Pero lo que con seguridad sabremos es: "Qué es lo que no tenemos que hacer". Lo sabremos porque nos sentiremos mal haciendo esa labor, porque nos pondremos enfermos, o porque tendremos unas ganas tremendas de terminar con algo. Y no me refiero a nada en concreto. Pensad vosotros mismos, porque en cada persona esto será algo diferente. Y quizás vuestro corazón os pida hacer cosas que penséis que está en contra de los demás, o que no ayuda al bien común. Pero nada más lejos de la realidad. Si hacéis algo por vosotros, estaréis haciéndolo para todos. Todos somos uno. Uno somos todos. La Unidad Universal.
Muchas veces pensaremos algo con nuestra cabeza, y será lo contrario a lo que nos diga nuestro corazón. No tengáis miedo. Nuestra alma es sabia, y sabrá qué indicarnos en cada momento. Aunque no tengáis a nadie de vuestra parte. Aunque suponga tal cambio que sintáis que no tendréis nada seguro. Tenemos que ser prudentes. Nuestra cabeza nos tiene que servir para ejecutar con lógica aquello que nos dice nuestro corazón, pero no para contradecirlo. Si actuamos de forma no sincronizada, todo nos saldrá mal, y enfermaremos.
Nos deberemos de adaptar rápidamente a los cambios. Porque contra un huracán lo más fuerte no es un muro de piedra, sino una cuerda que se mueve al son de los vientos, que no ofrece resistencia.
A partir de ahora, todo aquello que hagamos, ocurrirán dos cosas: O tendremos muchas coincidencias positivas, o negativas. Aquellos hechos coincidentes que resulten en obstáculos a lo que hacemos, será porque eso no es lo que tenemos que hacer, y además si lo pensamos bien, nos daremos cuenta.

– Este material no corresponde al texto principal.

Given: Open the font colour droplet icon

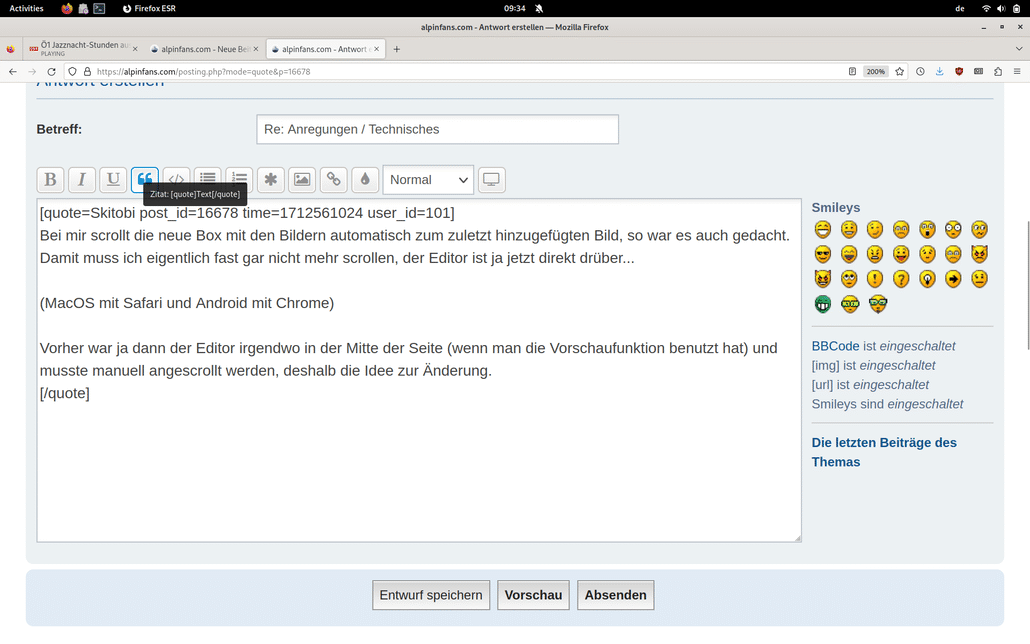Looking at the screenshot, I should point(364,179).

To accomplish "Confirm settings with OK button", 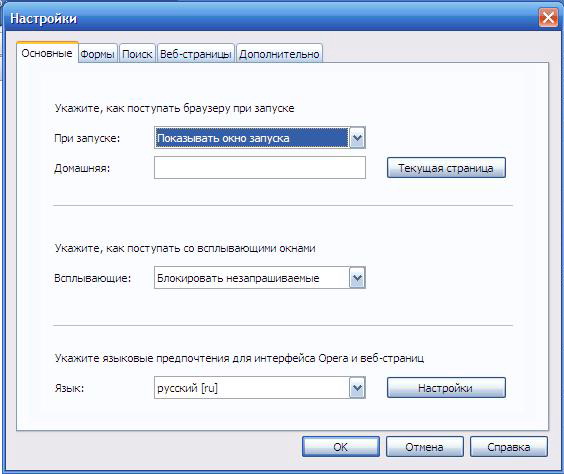I will 341,447.
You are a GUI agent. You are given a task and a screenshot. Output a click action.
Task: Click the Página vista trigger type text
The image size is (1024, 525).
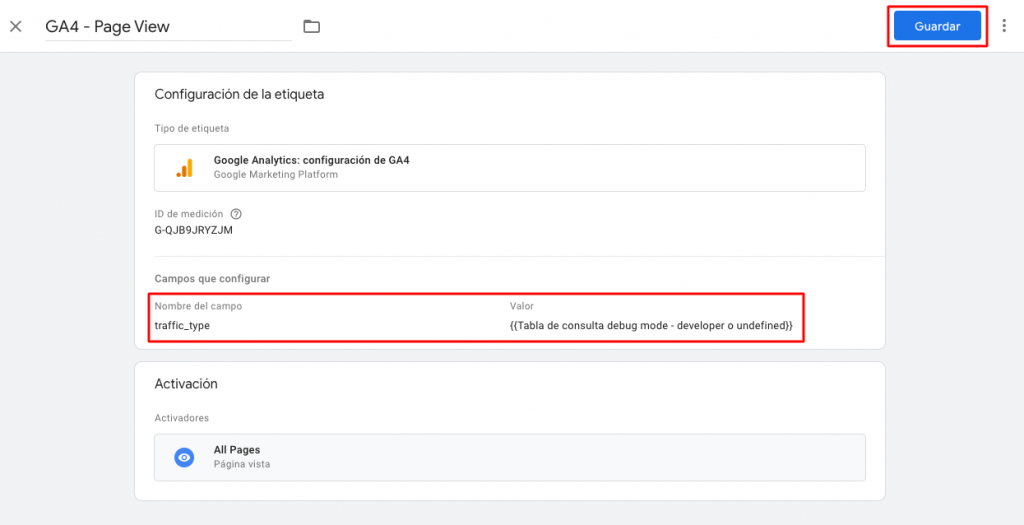(241, 465)
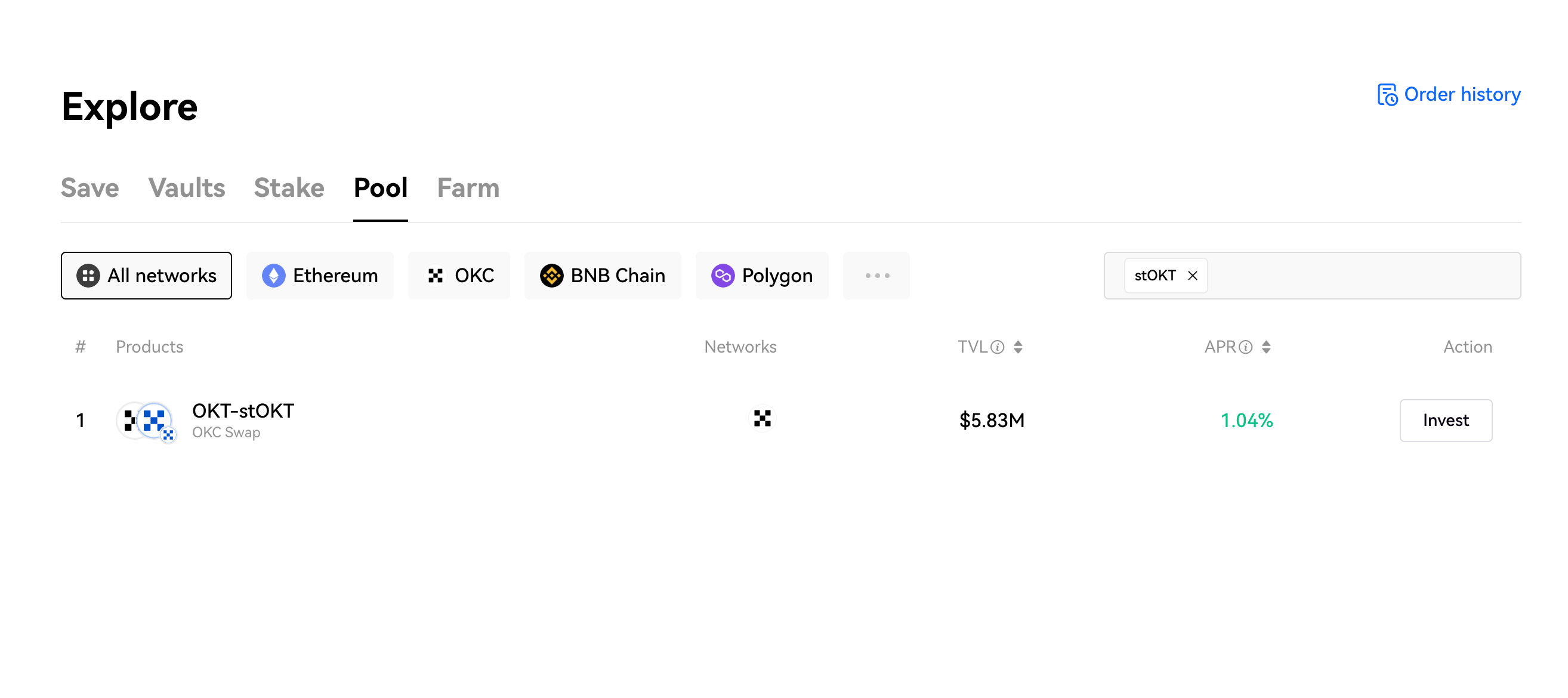Select the All networks filter
The height and width of the screenshot is (698, 1568).
pos(146,276)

Aquellas cosas que deseemos y que luchemos por ellas, y que realmente sintamos que tenemos que hacerlas, o tenemos que conseguirlas, la vida nos pondrá todo lo necesario para cumplirlo.
Por todo esto, si nuestro deseo es que el sufrimiento se acabe en el mundo, que desaparezca el hambre, que prevalezca la justicia y la sabiduría espiritual.Que nuestro planeta tierra, intoxicado por nuestras basuras, se sane con nuestra ayuda. Que los gobiernos tiranos desaparezcan, que el petróleo y el dinero deje de ser moneda de cambio en este mundo. Todo esto y más ocurrirá.
Porque el deseo colectivo de la humanidad es más fuerte que cualquier gobierno, más fuerte que cualquier guerra, más fuerte que todo el mal que hay ahora en nuestra tierra.
Y cuando consigamos desear todo esto, de forma común, dejemos de tener miedo y sigamos nuestros instintos, y plantemos cara a esta situación, tendremos cuanto antes nuestro deseado paraíso, nuestra tierra prometida, nuestra Tierra Nueva.
El fin de los tiempos está aquí, muy cerca. Pero como si el mundo fuese un gusano, saldrá del capullo en el que se encuentra y nos convertiremos en una gran mariposa, una maravillosa mariposa multicolor, donde tendrán cabida todos los pueblos, todas las razas, en donde no existirá discriminación, y la única discriminación que habrá será que sólo estarán aquellos que sientan que esa es su tierra, y los que hayan luchado por conseguirla.
Por tanto, el deseo está formulado. Y aunque no movamos físicamente un dedo, este deseo se cumplirá, porque ocurrirán los milagros que sean necesarios para ello. Porque si uno de nosotros lo desea y no se mueve, hará que otro de nosotros sí se mueva y ejecute la acción necesaria.
Y si fracasáis en el intento, no os desesperéis. El peor fracaso es el no intento. Uno se puede equivocar si actúa, pero si no actúa será una equivocación en sí misma.
Este fuerte deseo hará moverse montañas si fuese necesario. Y aunque nos rodee el caos y la destrucción, a nosotros no nos afectará si sabemos mantener la calma y mantenemos el miedo a raya. Y rezamos si somos religiosos, o simplemente deseamos algo bueno si somos ateos. Y no perdamos la fé en que todo puede mejorar, porque llegará ese día, y muchos de nosotros lo veremos.
Que la paz y la felicidad sea con todos nosotros, y con nuestro mundo.
El futuro es nuestro. En nuestra mano está escribirlo.